The difference in scale between the apartment building and the adjacent townhouses is part of a conscious attempt to make a city block with an unexpected and enjoyable variety. The individual buildings are full of character, adopting diverse spatial typologies and forms. In combination, the apartment building and the townhouses enclose a quiet courtyard entered from the surrounding streets via passageways. The apartments have wide balconies facing south and west, overlooking the garden courtyard and a small park. Designed as loggias, the balconies are held up by figure-like columns of precast concrete. The facades avoid systemisation and make open elevations in close contact with the spaces they address. On the ground floor, around the courtyard, are community functions including studio spaces and a café.

Expected completion date: 2017

Grosser Burstah, Hamburg, Germany

Grosser Burstah, Hamburg, Germany

Grosser Burstah, Hamburg, Germany

This new 13,500m² office building in central Hamburg is situated on Grosser Burstah, adjacent to the Nikolaifleet canal, and is part of a masterplan to restructure the area to the north of St Nicholas’s Church in order to re-establish a scale of city blocks more consistent with the older streets in the quarter.

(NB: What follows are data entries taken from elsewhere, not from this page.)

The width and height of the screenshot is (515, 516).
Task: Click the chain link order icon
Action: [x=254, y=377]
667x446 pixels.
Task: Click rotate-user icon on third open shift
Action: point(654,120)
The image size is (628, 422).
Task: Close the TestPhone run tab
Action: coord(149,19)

While the arrangement of the new buildings on the southern part of the larger site will form a clearer definition of the platz around the ruins of St Nicholas’s Church, the site on Grosser Burstah is a more complex situation. On one side the new building needs a noble face to Grosser Burstah, an important city street with a 19th-century scale. On the other side, the new building faces a canal, standing in the context of adjacent historic buildings along the water’s edge. The building also stands next to a special point where Grosser Burstah spans the canal, where views out to the water open up from the street.

The aim of the design is to shape the mass of the building so that its facades have the proportion and delicacy to address these different situations, and contribute to the richness and quality of urban space that is so enjoyable in this part of Hamburg.

Status: in design development

Neuhausen am Rheinfall, Switzerland

Neuhausen am Rheinfall, Switzerland

Neuhausen am Rheinfall, Switzerland

Caruso St John won the competition to design the city centre of Neuhausen am Rheinfall. Comprising a new town hall, fire station and school alongside commercial and residential accommodation, the design provides a set of interconnected civic spaces for markets, public gatherings and leisure.